Automation Engineer

Permanent employee, Full-time · Shannon

Your mission
  • Supports design, development, implementation, and maintenance of computerized process control and monitoring systems (SCADA, PLC and HMIs) in a cGMP Biopharmaceutical facility.
  • Provides technical support for existing systems to enhance reliability and compliance. Recommends and implements practical improvements.
  • Other accountabilities include troubleshooting of equipment systems within the QMS, plus development of improvement plans for greater levels of conformance to cGMP.
  • Provides SME input to preparation of user requirement specifications; authors functional / design / configuration specification documents; also supports validation in an SME capacity, including preparation of test scripts and /or execution of validation protocols for computerized equipment.
  • Automation SME providing technical input to other business processes including change controls, issue investigation, CAPAs and Quality Events generally.
  • Collaborates via multi-disciplinary Engineering team with likes of IT, Manufacturing Validation and other Quality functions to support new project initiatives as well as the manufacturing business units.  
Job Description

Major Activities

  • Collaborates with site and global stakeholders to define and develop automated solutions for equipment, instruments and processes.  Translates business, technical, and regulatory requirements into systems-level solutions during development and deployment of automated processing technologies.
  • Collaboratively works with cross-functional stakeholders to evaluate new technology and acts as an SME for introduction of process automation solutions, deployed into a GMP manufacturing setting.
  • System Owner responsibilities for the site PLC-based Control Systems, Building Management System (Trend), and Environmental Monitoring System (EnVigil), which includes monitoring, maintaining, troubleshooting and investigating relevant control systems hardware and software. 
  • May develop preventive maintenance strategies, SOPs, User Requirement Specifications, Functional Specifications, Design Specifications, Configuration Specifications, Schematics and/or test scripts. 
  • Works with site Validation and QAV functions to ensure automation and control systems are fully compliant with the regulatory requirements. Implementation and validation of computerized systems according to SDLC methodology.
  • Implements change control, CAPA, and issue investigations for automated GMP systems and equipment. 
  • Proactively searches for and implements innovative solutions to improve system performance, reliability, and compliance.
  • Supports training effort for new equipment installations.

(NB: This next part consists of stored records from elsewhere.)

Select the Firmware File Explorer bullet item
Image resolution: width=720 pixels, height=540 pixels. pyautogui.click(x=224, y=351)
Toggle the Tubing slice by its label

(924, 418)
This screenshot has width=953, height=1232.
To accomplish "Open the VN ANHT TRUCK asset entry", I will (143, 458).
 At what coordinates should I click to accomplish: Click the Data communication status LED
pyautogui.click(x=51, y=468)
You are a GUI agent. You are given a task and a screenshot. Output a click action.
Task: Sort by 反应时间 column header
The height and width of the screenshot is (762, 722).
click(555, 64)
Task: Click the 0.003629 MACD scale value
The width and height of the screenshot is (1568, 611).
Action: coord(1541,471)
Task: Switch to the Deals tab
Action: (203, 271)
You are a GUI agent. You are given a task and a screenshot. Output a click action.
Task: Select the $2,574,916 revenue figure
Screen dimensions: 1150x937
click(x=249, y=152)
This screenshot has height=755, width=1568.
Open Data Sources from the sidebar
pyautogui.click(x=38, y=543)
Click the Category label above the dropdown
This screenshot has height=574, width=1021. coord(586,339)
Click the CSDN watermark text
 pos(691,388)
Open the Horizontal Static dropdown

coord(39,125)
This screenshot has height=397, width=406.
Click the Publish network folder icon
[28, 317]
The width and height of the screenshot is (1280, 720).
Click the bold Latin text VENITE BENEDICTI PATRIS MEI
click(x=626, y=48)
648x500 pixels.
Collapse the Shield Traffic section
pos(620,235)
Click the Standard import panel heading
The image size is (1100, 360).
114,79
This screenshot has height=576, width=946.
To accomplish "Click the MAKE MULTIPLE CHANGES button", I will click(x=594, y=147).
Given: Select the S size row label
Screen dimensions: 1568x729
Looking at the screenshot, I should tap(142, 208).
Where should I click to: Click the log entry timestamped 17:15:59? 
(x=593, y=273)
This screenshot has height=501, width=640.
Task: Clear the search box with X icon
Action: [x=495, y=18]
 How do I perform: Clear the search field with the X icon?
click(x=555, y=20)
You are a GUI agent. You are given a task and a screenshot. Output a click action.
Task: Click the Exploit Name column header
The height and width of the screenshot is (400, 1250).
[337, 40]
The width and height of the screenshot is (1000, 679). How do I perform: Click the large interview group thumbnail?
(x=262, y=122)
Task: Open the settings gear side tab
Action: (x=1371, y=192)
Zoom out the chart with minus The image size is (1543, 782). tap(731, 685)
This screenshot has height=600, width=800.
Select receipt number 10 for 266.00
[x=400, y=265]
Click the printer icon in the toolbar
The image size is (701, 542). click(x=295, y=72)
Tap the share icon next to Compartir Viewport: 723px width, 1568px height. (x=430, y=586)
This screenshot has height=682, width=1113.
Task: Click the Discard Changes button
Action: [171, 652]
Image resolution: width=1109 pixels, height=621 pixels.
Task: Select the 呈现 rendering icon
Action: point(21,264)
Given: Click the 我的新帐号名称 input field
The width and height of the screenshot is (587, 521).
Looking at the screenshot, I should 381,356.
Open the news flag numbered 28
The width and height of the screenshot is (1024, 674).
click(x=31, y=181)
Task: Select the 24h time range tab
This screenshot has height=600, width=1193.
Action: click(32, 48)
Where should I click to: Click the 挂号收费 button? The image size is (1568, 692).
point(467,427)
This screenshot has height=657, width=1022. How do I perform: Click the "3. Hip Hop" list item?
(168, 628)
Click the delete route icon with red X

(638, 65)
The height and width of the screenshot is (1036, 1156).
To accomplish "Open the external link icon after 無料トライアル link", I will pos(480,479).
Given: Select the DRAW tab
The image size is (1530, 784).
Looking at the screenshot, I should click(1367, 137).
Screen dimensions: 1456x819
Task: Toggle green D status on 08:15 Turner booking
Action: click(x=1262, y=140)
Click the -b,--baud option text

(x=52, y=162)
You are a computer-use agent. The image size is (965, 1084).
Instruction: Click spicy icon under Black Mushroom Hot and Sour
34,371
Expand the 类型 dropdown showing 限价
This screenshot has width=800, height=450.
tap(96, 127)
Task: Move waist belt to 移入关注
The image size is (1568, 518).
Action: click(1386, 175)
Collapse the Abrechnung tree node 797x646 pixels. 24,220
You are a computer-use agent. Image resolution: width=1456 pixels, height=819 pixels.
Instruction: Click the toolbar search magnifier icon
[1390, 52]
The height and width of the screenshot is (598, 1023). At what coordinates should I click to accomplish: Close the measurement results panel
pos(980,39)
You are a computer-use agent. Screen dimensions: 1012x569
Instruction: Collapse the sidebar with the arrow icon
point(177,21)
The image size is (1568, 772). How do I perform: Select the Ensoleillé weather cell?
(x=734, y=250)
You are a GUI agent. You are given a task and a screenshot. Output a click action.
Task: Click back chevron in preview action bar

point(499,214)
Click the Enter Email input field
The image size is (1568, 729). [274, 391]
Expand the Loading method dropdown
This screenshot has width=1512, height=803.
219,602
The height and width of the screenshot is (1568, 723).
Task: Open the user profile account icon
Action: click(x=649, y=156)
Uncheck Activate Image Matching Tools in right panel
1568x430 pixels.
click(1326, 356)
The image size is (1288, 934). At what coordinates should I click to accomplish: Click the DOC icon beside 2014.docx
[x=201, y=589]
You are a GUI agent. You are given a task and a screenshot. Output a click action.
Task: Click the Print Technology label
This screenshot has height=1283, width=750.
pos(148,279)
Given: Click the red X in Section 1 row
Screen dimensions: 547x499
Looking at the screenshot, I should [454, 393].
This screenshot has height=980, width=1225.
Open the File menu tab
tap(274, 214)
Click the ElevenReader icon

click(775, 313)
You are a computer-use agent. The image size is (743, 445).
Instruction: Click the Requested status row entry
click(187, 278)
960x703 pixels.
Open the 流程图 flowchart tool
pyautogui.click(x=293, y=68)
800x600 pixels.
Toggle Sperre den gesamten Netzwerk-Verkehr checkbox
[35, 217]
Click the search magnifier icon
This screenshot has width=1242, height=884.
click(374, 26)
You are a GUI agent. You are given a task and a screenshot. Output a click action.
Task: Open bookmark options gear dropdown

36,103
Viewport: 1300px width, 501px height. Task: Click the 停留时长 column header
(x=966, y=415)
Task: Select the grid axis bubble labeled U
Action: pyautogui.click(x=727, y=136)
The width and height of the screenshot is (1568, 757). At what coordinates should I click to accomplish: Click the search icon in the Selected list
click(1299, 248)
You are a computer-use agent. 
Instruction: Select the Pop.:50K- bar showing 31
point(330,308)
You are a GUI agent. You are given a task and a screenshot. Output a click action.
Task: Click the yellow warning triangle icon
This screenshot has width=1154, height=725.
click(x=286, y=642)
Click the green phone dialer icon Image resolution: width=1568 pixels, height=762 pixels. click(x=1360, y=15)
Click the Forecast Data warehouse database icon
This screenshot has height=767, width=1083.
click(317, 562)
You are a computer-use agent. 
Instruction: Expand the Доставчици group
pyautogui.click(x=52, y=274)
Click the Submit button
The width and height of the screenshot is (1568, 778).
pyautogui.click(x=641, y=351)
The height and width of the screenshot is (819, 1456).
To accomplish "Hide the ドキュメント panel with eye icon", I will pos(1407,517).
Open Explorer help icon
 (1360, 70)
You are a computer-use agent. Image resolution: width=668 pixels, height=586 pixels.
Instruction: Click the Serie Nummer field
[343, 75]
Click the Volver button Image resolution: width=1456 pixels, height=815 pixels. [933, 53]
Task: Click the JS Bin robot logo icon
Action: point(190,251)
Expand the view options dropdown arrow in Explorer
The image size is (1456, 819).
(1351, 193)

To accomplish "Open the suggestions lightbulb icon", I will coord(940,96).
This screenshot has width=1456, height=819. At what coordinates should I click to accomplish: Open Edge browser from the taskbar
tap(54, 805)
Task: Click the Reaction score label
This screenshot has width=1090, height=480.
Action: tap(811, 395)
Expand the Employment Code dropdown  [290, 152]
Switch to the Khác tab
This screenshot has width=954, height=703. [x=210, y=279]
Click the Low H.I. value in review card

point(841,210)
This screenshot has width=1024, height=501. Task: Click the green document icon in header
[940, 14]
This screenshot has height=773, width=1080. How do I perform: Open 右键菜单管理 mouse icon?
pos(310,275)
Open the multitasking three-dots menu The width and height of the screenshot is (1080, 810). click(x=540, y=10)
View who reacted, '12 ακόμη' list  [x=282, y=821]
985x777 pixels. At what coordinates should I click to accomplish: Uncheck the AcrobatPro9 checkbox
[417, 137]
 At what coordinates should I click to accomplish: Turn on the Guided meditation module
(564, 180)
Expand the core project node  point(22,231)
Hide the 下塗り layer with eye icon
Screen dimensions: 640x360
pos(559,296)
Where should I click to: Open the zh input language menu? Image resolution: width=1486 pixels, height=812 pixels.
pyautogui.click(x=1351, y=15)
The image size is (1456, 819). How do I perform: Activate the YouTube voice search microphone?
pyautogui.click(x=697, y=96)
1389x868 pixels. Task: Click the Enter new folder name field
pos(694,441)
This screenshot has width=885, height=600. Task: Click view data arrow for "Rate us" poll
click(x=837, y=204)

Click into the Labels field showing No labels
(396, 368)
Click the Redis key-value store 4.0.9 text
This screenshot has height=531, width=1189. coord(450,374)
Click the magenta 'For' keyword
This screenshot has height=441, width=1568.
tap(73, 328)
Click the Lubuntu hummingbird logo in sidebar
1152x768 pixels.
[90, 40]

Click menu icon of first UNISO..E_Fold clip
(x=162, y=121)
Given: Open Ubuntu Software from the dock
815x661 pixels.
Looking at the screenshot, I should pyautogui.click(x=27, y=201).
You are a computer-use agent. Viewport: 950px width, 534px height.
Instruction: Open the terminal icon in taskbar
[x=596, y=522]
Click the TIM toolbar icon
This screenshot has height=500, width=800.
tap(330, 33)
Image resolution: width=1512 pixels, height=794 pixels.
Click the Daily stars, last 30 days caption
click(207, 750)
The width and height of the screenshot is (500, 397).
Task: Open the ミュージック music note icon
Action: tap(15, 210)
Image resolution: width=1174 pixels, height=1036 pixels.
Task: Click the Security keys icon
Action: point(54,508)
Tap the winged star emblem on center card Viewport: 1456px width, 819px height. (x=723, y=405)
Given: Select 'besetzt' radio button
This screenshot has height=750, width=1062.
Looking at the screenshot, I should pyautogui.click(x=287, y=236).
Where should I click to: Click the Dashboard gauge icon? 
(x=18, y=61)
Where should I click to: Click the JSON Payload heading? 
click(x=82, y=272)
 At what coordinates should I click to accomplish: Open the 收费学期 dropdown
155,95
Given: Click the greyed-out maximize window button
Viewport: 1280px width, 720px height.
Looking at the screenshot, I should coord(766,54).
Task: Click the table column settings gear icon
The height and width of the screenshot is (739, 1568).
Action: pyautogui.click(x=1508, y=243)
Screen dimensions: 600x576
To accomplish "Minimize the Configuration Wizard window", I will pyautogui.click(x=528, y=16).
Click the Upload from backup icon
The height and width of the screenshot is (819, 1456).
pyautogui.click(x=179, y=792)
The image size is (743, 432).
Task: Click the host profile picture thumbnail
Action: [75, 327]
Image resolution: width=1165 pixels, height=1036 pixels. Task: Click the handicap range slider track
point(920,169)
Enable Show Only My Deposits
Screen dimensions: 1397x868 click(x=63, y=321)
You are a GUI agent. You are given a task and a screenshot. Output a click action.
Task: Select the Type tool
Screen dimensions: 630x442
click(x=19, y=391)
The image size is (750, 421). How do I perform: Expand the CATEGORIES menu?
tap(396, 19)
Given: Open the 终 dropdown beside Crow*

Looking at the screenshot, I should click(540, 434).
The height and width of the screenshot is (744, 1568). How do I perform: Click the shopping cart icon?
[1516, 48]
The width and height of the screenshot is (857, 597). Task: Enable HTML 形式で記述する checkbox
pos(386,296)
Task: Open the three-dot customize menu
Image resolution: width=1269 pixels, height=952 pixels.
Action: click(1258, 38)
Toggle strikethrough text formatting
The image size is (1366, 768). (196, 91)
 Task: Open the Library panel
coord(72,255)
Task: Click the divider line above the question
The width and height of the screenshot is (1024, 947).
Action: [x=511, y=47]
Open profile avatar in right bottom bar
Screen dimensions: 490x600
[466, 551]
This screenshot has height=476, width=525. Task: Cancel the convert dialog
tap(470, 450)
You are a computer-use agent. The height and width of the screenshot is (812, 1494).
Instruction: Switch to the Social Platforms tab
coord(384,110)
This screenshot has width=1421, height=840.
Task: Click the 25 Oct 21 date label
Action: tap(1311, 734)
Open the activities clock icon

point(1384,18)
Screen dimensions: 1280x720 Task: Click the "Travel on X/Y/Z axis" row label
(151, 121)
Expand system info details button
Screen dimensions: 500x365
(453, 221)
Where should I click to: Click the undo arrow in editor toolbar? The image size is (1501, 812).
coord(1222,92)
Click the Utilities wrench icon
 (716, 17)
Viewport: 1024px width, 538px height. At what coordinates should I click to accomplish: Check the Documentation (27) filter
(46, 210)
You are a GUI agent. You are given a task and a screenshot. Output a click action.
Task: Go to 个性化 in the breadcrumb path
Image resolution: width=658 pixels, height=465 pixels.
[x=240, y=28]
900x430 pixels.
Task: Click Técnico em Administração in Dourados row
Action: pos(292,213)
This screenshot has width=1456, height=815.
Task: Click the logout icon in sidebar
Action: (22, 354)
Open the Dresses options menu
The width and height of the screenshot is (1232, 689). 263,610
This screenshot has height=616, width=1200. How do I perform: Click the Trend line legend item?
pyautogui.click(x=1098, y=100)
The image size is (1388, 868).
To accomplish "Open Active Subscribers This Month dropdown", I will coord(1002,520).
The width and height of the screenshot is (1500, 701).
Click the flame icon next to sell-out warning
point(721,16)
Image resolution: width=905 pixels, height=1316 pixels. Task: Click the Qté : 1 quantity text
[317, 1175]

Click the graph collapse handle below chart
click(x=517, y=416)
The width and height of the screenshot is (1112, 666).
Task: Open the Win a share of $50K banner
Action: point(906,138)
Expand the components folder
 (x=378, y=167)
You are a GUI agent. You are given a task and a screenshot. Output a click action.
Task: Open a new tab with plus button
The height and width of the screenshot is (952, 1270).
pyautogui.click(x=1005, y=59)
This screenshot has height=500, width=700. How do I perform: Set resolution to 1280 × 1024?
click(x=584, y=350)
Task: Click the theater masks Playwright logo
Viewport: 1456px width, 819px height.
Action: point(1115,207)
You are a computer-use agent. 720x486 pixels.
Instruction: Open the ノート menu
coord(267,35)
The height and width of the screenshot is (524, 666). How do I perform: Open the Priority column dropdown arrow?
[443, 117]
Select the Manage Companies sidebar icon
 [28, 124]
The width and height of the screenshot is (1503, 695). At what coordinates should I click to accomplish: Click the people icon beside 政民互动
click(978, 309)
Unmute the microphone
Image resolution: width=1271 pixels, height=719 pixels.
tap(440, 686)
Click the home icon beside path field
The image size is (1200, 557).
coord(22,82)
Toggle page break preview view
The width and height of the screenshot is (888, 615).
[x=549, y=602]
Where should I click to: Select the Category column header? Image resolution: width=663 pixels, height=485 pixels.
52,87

Experience and Competency Requirements of the Job Role

  • Include details of education, language skills and experience required
  • Degree (level 8) qualification in Engineering, or another related discipline with minimum 5 years' experience supporting computerized systems in a GMP regulated environment.
  • Good understanding of automation standards and architecture for batch process control, such as S88, and related automation systems, including process control systems, manufacturing execution systems, process data historians (e.g. PI), and laboratory information management systems.
  • Experience in pharma/biopharma manufacturing. 
  • Knowledge and experience of computerized biopharmaceutical equipment, instruments & systems. Experience with one or more of the following is desirable; SCADA, Delta-V, TruBio, MFCS4, Biobrain, Bioflo, BioCommand, and Unicorn software.
  • Knowledge and experience in specifying, installation & configuration, validation and support of some, or all of the following computerized systems; Single-use Bioreactors, Filter Integrity Testers, Cell Counters, HPLC, UFDF, Non-viable particle counters, benchtop balances, benchtop instruments, QC lab instruments (various).  
  • Experience / familiarity with OT Networks and Server infrastructure requirements, OPC technologies & scripting. 
  • Proven programming and maintenance experience with PLCs and Software applications, ideally across a number of industrial platforms.
  • Knowledge of Building Management/Automation Systems.
  • Experience with supporting and maintaining automation and control system infrastructure, including PLCs, remote I/O panels, BMS equipment, wiring and cabling systems, as well as proprietary equipment controllers and control systems. 
  • Experience with various data communication protocols and architectures, including ControlNet, Ethernet I/P, Modbus, BACnet and/or Profibus. 
  • Able to perform and communicate effectively in a multi-discipline team structure. 
  • Experienced in design, selection, configuration, and testing of automated solutions for manufacturing including batch software, PLC based control systems, HMI packages, SCADA systems, and standalone computerized equipment connected to site IT network infrastructure.
  • Familiarity with industry regulations and guidelines including ICH, cGMP, GAMP, PIC/s, HPRA & FDA as they apply to ATMPs.  Experience and knowledge of 21 CFR Part 11 and/or EU Annex 11 requirements is essential.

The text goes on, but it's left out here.